One of the lesser-known offspring of the Patient Protection and Affordable Care Act has come under fire for its “sluggish” performance in measuring the effectiveness of health care treatments.
The Patient-Centered Outcomes Research Institute was created by the health care reform law to gauge the effectiveness and appropriateness of health care treatments. It’s doing so through what’s called comparative effectiveness research, which helps researchers determine whether, for example, spinal fusion surgery works better than the alternatives in relieving back pain, or whether proton beam therapy is worth the extra cost to treat prostate cancer.

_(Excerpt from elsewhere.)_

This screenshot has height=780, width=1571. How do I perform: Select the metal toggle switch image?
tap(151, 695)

These are questions that private industry and federal agencies have largely steered clear of. Even the federal Food and Drug Administration, although it judges whether treatments are safe and effective, has avoided comparing whether treatment A is more effective than treatment B.

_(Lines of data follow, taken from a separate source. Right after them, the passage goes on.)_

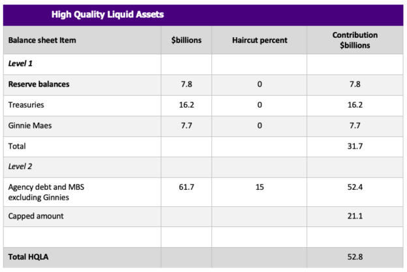The height and width of the screenshot is (272, 407).
Task: Click the Level 2 row label
Action: pyautogui.click(x=21, y=167)
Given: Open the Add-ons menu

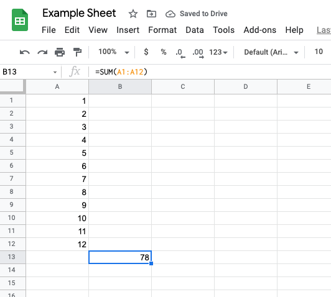Looking at the screenshot, I should tap(259, 30).
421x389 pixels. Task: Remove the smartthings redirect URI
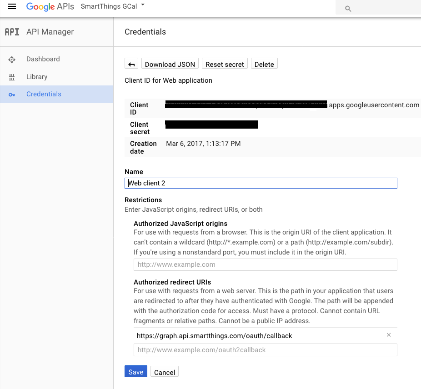(x=388, y=335)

PCORI was designed to begin to study the question.
But critics have now surfaced, questioning its pace and focus.
Perhaps most notably, Peter Orszag, a vice chairman at Citigroup Inc. and the former director of the Office of Management and Budget in the Obama administration, wrote a Jan. 28 Op/Ed for Bloomberg News Service that said PCORI should be doing more.

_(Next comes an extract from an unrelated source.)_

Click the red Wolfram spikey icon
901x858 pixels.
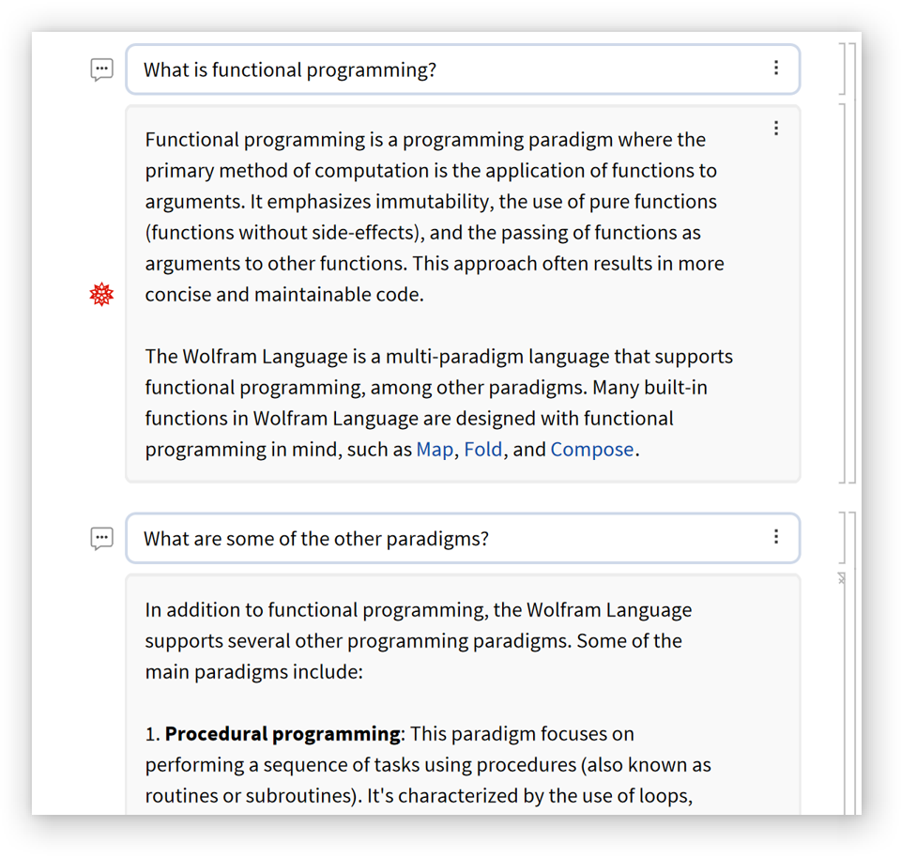101,295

“It is simply not possible to make health care more efficient without knowing how treatments stack up against one another,” Orszag wrote. “Apparently, though, [PCORI] is falling down on the job.”
Orszag based his critique at least in part on a report by the Center for American Progress that found PCORI has dedicated less than 40 percent of its research funding to comparative studies.
The CAP report further faults the organization for not giving priority to areas suggested by the Institutes of Medicine. Out of the 284 studies the institute has funded to date, only 34 (or 12 percent) address these priority topics, CAP said.
Its study also suggests that PCORI has spent too much time on general topics such as “improving health care systems,” and “addressing disparities,” and not enough on more specific, treatment-focused studies.
It calls on PCORI to use its position as an independent group to confront powerful industry stakeholders that may profit from expensive new treatments that may be no better than less-expensive options.
“To be truly transformative, the institute must finance a bold research agenda and not play it safe,” the CAP report said.
Orszag and CAP also question the emphasis PCORI has given to identifying and developing communication strategies for spreading CER findings.